Big Tech companies have been drawing increasing scrutiny from regulators over how they process personal data and handle harmful content online. The EU has passed a number of laws that place guardrails to limit their activities in the bloc, including the world’s most extensive AI rules.

Many Big Tech companies have their European headquarters in Ireland, which means that local regulators including the DPC are tasked with enforcing EU rules.

“We take seriously our obligations under the GDPR and will work constructively with the DPC to answer their questions,” a spokesperson for Google in Ireland said in an email.

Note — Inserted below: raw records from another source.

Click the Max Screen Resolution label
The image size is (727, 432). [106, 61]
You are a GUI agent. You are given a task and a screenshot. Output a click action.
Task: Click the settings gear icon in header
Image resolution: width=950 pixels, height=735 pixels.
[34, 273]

Earlier this month, Elon Musk’s X Corp. agreed to stop processing the personal information of European users to train its AI chatbot Grok. It followed the DPC’s filing of a request with Ireland’s High Court to stop X from processing the data for use in the company’s AI model, citing EU data protection restrictions and alleging that X’s action risked jeopardizing users’ rights.

The DPC also asked the EU-level European Data Protection Board to start a discussion on the interplay between data protection and AI model training – an issue that has in recent months given rise to disputes between data watchdogs and tech companies, including X and Meta Platforms, Inc.

The second probe, opened by Ireland’s regulator responsible for enforcing the EU’s Digital Service Act, Coimisiún na Meán, seeks to determine compliance with a sweeping set of rules that require large online platforms to do more to tackle illegal content. The commission is examining the content reporting mechanisms of twelve online platforms including Google’s YouTube, TikTok, X and LinkedIn, it said in a statement.